本館 9室
2010年3月9日(火) ~ 2010年5月16日(日)
江戸時代、歌舞伎は庶民の三大娯楽のひとつで、歌舞伎役者のファッションは女性たちの憧れの的でした。大奥 の女性にとっても歌舞伎は大きな楽しみのひとつでしたが、歌舞伎を見に行くことは禁じられていました。また、将軍の妻子、大名の奥方や息女が暮らす大奥に は男性である歌舞伎役者が出入りすることは容易ではありません。そこで、女性の歌舞伎役者「お狂言師(きょうげんし)」が大奥で歌舞伎を演じたのです。
東京国立博物館が所蔵する江戸時代後期の歌舞伎衣裳の多くは、三代目坂東三津五郎(ばんどうみつごろう)(1775~1831)に弟子入りしたお狂言 師・坂東三津江(ばんどうみつえ)が使用したものです。坂東三津江は、特に11代将軍・徳川家斉の側室・専行院(お美代の方)やその娘である溶姫、末姫に 贔屓にされました。その活躍ぶりは遺された華麗な衣装の数々からもうかがえます。

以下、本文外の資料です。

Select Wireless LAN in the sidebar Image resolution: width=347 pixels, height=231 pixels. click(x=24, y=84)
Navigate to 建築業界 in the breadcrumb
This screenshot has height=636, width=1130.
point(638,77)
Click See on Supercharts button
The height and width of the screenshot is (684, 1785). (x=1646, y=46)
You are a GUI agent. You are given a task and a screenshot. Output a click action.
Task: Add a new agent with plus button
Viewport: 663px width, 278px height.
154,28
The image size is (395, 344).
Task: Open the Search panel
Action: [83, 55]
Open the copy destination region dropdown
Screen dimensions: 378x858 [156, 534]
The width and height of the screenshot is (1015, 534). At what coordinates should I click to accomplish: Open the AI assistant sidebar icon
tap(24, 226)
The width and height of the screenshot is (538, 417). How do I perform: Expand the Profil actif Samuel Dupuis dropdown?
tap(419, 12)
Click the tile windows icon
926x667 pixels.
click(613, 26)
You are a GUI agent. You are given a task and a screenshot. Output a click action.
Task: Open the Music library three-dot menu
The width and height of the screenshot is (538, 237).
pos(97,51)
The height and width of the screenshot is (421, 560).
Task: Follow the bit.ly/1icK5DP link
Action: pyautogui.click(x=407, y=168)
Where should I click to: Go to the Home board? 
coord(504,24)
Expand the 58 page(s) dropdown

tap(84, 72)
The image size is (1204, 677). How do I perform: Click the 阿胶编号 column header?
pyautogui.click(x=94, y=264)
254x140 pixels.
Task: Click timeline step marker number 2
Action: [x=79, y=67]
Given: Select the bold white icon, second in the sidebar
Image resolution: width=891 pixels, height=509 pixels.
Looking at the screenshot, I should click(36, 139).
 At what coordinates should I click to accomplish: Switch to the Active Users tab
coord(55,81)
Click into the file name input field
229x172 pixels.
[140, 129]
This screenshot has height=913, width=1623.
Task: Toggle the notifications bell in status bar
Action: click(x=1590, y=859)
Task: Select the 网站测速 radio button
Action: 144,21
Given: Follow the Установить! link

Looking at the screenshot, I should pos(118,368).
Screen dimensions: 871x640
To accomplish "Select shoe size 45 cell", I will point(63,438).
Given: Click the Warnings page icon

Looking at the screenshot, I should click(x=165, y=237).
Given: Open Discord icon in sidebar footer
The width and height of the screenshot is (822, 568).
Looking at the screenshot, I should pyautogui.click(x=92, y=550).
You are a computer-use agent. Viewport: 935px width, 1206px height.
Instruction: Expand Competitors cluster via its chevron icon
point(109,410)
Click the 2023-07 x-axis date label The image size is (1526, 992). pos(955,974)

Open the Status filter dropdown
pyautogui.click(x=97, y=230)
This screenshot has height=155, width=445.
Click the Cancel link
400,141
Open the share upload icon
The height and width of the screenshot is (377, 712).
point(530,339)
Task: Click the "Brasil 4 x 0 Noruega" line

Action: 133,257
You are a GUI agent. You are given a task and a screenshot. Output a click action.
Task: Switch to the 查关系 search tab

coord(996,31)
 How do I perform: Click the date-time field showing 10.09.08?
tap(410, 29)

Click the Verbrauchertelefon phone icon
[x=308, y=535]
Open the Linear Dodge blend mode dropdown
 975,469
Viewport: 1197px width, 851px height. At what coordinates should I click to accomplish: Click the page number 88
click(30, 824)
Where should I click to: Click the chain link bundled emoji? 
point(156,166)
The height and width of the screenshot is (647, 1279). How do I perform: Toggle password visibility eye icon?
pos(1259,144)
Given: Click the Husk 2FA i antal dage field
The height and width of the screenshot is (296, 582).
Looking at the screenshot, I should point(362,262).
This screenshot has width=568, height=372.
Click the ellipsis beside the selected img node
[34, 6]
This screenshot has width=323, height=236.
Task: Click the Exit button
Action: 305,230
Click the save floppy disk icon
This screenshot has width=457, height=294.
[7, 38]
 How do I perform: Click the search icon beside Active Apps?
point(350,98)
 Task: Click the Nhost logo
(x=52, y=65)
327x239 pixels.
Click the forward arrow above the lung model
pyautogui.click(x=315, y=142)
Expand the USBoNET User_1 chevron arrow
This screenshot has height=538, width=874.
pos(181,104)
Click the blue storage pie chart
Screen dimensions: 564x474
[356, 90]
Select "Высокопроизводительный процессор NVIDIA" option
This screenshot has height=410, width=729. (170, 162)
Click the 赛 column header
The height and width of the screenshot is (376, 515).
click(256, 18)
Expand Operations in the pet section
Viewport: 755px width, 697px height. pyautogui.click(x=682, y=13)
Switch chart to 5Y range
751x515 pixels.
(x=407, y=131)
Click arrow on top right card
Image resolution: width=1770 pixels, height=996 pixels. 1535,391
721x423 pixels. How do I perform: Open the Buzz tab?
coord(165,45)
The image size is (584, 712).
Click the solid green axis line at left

今回は桜の季節にちなんで、桜満開の道成寺を舞台とした演目『京鹿子娘道成寺(きょうがのこむすめどうじょうじ)』の衣装、姫を演じるときに着ける、桜 をデザインした振袖などを展示します。肉厚の刺繍が生み出す大胆な模様と鮮やかな色彩が奏でる、あでやかな世界をお楽しみください。